Top 5 Regrets of a Truck Camper

Truck campers seem like the perfect small camper, but are they worth it? We scoured the internet, from Facebook groups to camper forums, to bring you the top truck camper regrets from owners all over the world. 

This article shares the top truck camper regrets and some of the best benefits to help you decide if it’s a smart purchase for you. Let’s get into it. 

What Is a Truck Camper? 

A truck camper sits entirely in the bed of a pickup. Other names for truck campers include slide-in and backpack campers. 

These versatile campers surprisingly offer many amenities for such a small space. Some have pop-up tops, and others are hard-sided. It usually has a seating area in the truck’s bed and a sleeping area that extends over the cab. 

Bigger ones also have bathrooms, kitchens, slideouts, and more. You can even purchase a model with a washer and dryer nowadays!  

A truck camper on a big truck parked in a dirt lot. One of the truck camper regrets is having to buy a big truck.

How Much Do Truck Campers Cost? 

You can find used, older model truck campers for as low as $3,000.

Brand new ones start around $12,000 to $100,000 or more. 

Factors that affect the price of truck campers include whether it’s pop-up or hard-sided and additional amenities like seating, slide-outs, bathroom, kitchen, holding tanks, and more. 

Top 5 Truck Camper Regrets

Though you can fit into a regular car parking space and take them just about anywhere, you’ll find a few downsides to owning a truck camper, too. Here are the top five truck camper regrets. 

1. Seriously Tiny Space

There’s only so much you can do when you’re limited to the bed of a truck. They’re seriously tiny, and the lack of space can get to you after a while. 
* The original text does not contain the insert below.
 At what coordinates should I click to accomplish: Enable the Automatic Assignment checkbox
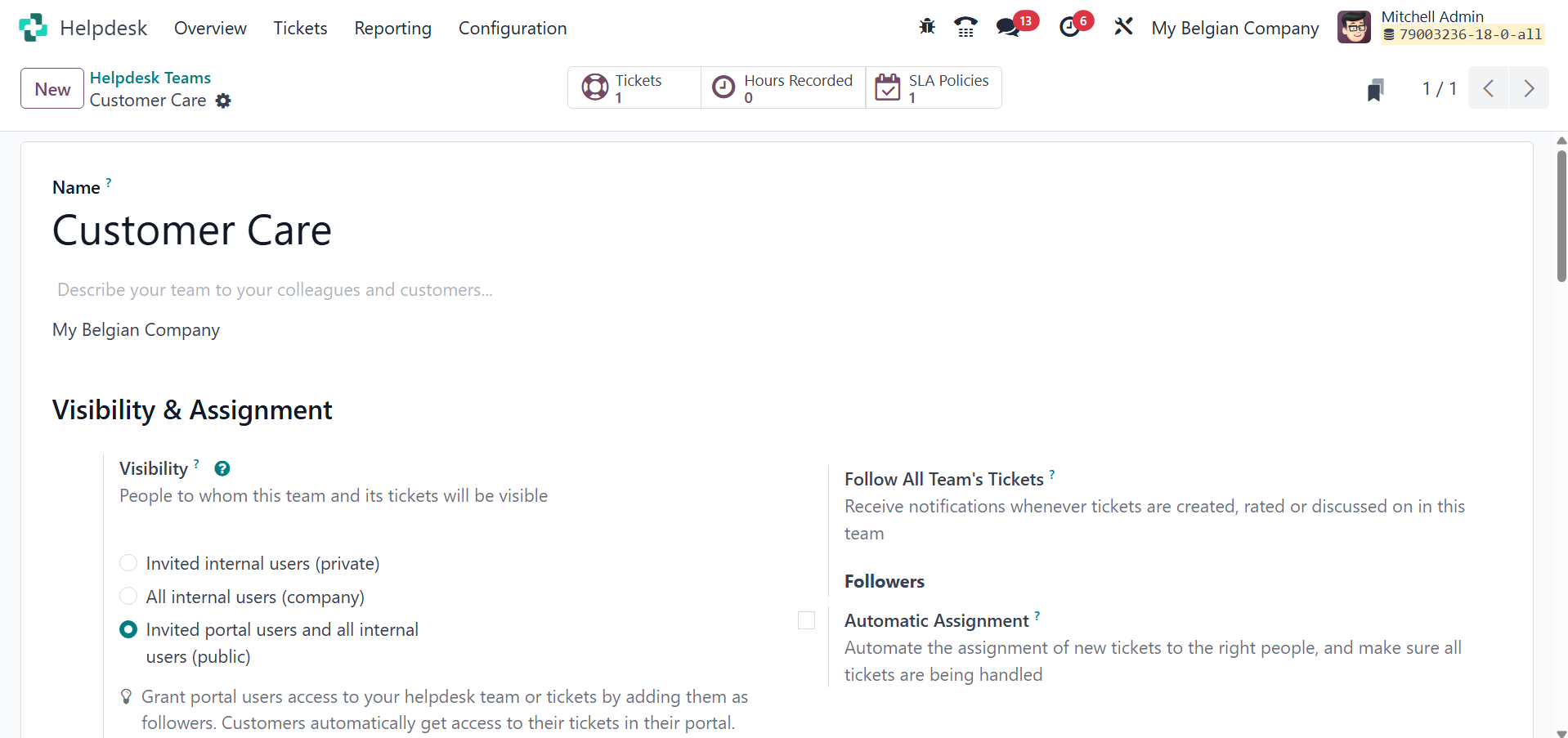click(x=806, y=621)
Some models have slide-outs like the Host Mammoth 11’ 6”. They can feel like a mansion in the bed of your truck. But, the majority don’t have slides and have minimal space and floorplans. 

2. Not Practical for Families 

When it comes to truck camper regrets, families definitely fall into this category. Truck campers aren’t practical for families due to limited space. They work best for solo travelers or couples. They’re also not great for pets, as many have issues with stairs. 

These models tend to sit higher than regular RVs or travel trailers. Therefore, a truck camper might not be the best choice for you if you have a family. 

Interior shot of a truck camper showing the wet bath, bed, and couch. The small size is sometimes a truck camper regrets.

3. Needs Expensive Truck

You need an expensive and heavy-duty truck to carry this kind of camper safely. Unlike other towable RVs, where you look at the weight against your vehicle’s towing capacity, a truck camper’s weight needs to fall below your truck’s payload. 

Payload capacity is how much weight your truck can safely carry in the bed, and towing capacity is how much it can pull on the ground. 

Most truck campers weigh upwards of 2,000 lbs. The Mammoth 11’ 6” weighs just under 4,000 lbs when empty. That means it needs a big truck like a Ford F-450. Pricing for an F-450 starts at $50,000.

4. Small Holding Tanks

Owners said that one of their top truck camper regrets is the lack of holding tank capacity. Many truck camper models don’t even have any holding tanks, and the ones that do are limited in size.

Though they fit everything you’d find on a regular RV in the bed of your truck, if you do have a sink, toilet, or shower, don’t expect large holding tanks. 

Screenshot of the small holding tanks in some truck campers. It says fresh tank capacity is 30 gallons, grey tan is 20 gallons, and black tank is 18 gallons.

5. Difficult to Load and Unload Solo

You can leave a truck camper in the bed of your truck, but what about when you want to unload it at a campsite to use your truck bed? Or load and unload from your driveway or storage spot? This can be difficult to do solo. You may want others to help get it in and out when needed. 

Benefits of Truck Campers

Although some have truck camper regrets, they have benefits too. And for many, the pros outweigh the cons.

Can Fit in Any Parking Spot

Truck campers can fit into almost any parking spot. You don’t need to worry about taking up multiple spaces or avoiding small downtown areas because you can pretty much take it anywhere you take your truck. 

However, you need to be aware of your vehicle’s width, height, and length with your camper attached. 

Truck camper at a gas station pump fueling up

Perfect for Solos or Couples

These versatile rigs work perfectly for the solo camper or couple on the go. You can access remote campsites, drive down winding scenic roads, and have an RV that’s the perfect size for you and your partner. When it comes to truck camper regrets, solo travelers don’t have many!

Have Everything You Need in the Bed of Your Truck

There’s something to be said about having everything you need in the bed of your truck. Higher-end campers even have bathrooms with showers, washer and dryer combos, and an electric fireplace. 

Truck camper parked at the top of a lookout

Are Truck Campers Worth It?

If you can live with some of these truck camper regrets, we think this stylish and versatile RV type is worth it. 

However, if you have a family or just need more space, a travel trailer or fifth wheel might be more up your alley. 

Keep in mind that truck campers have limited space and require a high payload capacity to tow safely.